Mr Johnson has been getting down to business following last week's election victory, speaking to foreign leaders, including US President Donald Trump, and addressing all Conservative MPs at a private meeting in Parliament.
Earlier, he hailed the "incredible achievement" of the 109 Tory MPs elected for the first time last week, including many representing areas that had previously been die-hard Labour territory.
"You've come from places that the Conservative Party have not been represented for a hundred years, if ever," he said at a photo call in the Palace of Westminster. "That's a fantastic tribute to you.
"But it also shows what we've got to do now because you have not only changed the political map of this country but you've changed our party for the better. What I want to do now is work with you to change our whole country for the better and that is what we're going to do."
Downing Street has said the government plans to ask the new Parliament to have its first debate and vote on the PM's withdrawal agreement - the legislation needed to ratify Brexit - on Friday.

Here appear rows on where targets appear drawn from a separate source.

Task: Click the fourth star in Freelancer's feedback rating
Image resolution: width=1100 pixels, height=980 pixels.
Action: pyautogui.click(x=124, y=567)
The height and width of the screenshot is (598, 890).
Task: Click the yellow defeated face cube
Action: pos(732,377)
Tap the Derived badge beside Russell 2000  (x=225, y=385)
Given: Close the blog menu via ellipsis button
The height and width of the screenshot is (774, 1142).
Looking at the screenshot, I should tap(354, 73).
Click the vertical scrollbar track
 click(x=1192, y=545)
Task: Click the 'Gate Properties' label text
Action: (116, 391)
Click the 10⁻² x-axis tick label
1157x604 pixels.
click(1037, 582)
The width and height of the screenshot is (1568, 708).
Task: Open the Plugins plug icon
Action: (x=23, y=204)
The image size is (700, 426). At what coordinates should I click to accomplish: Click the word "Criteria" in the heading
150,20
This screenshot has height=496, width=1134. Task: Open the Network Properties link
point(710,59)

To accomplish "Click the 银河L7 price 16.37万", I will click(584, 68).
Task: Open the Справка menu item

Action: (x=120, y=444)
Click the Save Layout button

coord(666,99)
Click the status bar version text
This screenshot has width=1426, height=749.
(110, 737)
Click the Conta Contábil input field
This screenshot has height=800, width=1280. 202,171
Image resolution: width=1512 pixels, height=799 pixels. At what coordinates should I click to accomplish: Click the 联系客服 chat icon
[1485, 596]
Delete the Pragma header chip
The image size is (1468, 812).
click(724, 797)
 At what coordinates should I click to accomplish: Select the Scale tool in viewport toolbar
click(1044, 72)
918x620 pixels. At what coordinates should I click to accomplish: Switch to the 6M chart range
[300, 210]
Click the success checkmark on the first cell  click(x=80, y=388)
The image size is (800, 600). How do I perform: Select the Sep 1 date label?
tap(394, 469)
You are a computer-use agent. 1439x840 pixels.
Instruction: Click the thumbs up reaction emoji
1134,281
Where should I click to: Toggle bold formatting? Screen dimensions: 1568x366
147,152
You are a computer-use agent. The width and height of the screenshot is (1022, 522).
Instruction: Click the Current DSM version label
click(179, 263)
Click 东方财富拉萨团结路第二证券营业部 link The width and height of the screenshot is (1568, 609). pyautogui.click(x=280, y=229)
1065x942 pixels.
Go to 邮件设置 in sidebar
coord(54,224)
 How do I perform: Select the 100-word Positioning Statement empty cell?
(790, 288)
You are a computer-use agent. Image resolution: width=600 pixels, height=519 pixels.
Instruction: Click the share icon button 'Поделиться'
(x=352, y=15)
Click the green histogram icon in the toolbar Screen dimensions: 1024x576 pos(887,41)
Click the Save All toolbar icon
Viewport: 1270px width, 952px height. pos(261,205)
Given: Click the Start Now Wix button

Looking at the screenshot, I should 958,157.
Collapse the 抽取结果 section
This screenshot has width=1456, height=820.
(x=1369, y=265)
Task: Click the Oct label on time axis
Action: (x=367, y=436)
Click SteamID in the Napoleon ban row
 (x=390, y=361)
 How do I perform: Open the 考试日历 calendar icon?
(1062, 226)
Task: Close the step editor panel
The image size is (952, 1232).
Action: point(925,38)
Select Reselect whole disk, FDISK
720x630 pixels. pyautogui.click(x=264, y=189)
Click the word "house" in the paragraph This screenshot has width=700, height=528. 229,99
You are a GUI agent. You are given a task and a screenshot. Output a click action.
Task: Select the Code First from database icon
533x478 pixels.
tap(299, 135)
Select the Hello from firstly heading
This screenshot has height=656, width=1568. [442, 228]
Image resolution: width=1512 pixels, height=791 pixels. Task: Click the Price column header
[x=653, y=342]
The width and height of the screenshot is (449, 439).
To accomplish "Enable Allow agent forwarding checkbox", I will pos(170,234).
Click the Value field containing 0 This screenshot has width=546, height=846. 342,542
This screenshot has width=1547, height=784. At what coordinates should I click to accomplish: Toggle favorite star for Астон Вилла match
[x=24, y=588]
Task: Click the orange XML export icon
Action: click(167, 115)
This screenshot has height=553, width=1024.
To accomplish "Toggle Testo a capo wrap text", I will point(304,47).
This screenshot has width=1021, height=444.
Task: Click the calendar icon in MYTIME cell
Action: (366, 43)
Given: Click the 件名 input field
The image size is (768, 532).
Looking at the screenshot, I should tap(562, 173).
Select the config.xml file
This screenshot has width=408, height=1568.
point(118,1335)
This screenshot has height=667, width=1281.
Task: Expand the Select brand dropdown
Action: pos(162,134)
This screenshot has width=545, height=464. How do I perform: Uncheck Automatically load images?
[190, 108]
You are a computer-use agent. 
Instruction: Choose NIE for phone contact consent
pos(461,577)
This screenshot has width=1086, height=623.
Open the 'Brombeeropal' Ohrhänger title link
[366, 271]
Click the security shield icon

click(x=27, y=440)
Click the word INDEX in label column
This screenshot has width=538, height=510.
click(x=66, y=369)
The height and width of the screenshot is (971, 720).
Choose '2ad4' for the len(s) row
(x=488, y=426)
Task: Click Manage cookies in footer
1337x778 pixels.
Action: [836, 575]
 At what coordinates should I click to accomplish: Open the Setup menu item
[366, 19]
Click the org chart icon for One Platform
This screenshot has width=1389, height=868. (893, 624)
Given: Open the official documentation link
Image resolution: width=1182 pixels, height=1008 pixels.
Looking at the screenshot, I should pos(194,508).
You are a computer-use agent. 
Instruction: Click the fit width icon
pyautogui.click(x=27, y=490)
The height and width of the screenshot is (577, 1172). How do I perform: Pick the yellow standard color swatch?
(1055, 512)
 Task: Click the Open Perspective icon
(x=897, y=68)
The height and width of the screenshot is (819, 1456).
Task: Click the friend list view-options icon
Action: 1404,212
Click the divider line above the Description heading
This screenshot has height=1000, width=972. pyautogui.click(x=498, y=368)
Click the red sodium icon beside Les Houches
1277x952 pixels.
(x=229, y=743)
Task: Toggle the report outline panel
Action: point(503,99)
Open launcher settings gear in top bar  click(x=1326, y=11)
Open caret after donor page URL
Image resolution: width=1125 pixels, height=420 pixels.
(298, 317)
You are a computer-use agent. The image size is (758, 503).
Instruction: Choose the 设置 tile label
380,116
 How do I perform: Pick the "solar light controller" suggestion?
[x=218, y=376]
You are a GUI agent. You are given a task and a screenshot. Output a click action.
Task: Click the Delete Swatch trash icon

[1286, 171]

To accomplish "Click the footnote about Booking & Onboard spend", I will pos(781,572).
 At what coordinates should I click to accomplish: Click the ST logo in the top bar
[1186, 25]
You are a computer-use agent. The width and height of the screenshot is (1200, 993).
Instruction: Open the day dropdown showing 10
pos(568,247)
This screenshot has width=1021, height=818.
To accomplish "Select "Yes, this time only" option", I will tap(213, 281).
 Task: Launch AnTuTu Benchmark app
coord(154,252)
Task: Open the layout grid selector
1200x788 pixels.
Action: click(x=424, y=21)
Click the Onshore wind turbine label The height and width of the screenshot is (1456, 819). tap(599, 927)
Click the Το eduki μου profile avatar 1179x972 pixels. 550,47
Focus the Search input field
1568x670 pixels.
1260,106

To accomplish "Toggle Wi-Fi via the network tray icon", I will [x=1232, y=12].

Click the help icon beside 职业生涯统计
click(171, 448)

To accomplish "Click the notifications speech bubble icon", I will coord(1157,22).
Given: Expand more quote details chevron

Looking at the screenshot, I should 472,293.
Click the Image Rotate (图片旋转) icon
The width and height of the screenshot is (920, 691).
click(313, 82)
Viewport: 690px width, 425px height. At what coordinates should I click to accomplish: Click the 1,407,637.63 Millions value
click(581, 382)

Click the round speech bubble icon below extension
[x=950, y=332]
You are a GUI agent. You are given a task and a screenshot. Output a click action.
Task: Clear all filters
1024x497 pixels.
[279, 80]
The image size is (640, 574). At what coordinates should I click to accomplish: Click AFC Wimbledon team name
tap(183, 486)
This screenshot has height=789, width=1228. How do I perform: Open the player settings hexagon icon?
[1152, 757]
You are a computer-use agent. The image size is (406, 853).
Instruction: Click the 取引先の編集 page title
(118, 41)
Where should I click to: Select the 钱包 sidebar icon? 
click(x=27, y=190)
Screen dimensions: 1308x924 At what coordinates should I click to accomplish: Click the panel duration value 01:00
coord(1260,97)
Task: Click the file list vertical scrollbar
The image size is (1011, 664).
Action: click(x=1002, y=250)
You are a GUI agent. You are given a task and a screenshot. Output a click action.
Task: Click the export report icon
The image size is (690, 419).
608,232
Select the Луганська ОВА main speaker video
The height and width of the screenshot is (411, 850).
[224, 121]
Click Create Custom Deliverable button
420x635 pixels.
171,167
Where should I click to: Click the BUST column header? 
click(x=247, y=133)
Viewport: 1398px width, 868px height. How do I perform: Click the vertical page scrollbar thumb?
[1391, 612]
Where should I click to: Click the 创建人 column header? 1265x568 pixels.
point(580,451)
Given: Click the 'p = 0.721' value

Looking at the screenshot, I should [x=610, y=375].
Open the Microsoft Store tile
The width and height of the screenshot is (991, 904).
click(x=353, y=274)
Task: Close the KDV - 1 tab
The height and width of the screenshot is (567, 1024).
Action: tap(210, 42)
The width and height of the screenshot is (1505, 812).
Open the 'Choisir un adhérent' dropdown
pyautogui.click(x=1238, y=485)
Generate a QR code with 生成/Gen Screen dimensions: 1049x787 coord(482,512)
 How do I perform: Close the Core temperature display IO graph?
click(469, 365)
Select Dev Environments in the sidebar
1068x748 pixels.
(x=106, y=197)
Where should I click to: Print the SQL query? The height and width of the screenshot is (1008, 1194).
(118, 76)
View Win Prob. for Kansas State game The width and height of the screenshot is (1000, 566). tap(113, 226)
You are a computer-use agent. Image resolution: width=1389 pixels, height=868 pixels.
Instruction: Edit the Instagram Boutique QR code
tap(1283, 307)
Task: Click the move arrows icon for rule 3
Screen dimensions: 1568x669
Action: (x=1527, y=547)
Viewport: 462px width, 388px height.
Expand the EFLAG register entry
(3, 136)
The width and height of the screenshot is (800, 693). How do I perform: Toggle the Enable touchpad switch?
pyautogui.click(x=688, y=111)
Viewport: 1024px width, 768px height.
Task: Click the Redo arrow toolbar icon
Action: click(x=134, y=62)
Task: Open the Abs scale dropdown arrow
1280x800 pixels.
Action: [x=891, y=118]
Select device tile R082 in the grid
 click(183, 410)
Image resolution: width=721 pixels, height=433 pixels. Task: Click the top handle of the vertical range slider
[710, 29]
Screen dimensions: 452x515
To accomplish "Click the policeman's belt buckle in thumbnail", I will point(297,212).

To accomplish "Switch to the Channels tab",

A spokesman said it planned to start the process of getting the Withdrawal Agreement Bill through Parliament in the "proper constitutional way".
With a Commons majority of 80, the PM is expected to get the bill into law with few changes in time for the UK to leave the EU on 31 January.
Before that, the PM will set out his legislative plans for the year ahead in a Queen's Speech on Thursday.
What will happen this week?
Proceedings begin when MPs gather for their first duty: to elect the Speaker, Sir Lindsay Hoyle, who replaced John Bercow in November. Technically, MPs can hold a vote on this motion but this has never happened in practice.
Later in the day, the Speaker will begin the process of swearing in MPs, who are required to take an oath of allegiance to the Crown, or, if they object to this, a solemn affirmation. Those who speak or vote without having done so are deprived of their seat "as if they were dead" under the Parliamentary Oaths Act of 1866.
Two to three days are usually set aside for this process.
The state opening of Parliament. The Queen's Speech is the centrepiece of this, when she will read a speech written by ministers setting out the government's programme of legislation for the parliamentary session. A couple of hours after the speech is delivered, MPs will begin debating its contents - a process which usually takes days.
Depending on how rapidly Boris Johnson wants to move, the debate on the Queen's Speech could continue into Friday.
The government will introduce the Withdrawal Agreement Bill - the legislation that will implement Brexit - to Parliament.
MPs in the previous Parliament backed Mr Johnson's bill at its first stage but rejected his plan to fast-track the legislation through Parliament in three days in order to leave the EU by the then Brexit deadline of 31 October.
After the debate on the Queen's Speech is concluded, MPs will vote on whether to approve it. Not since 1924 has a government's Queen Speech been defeated.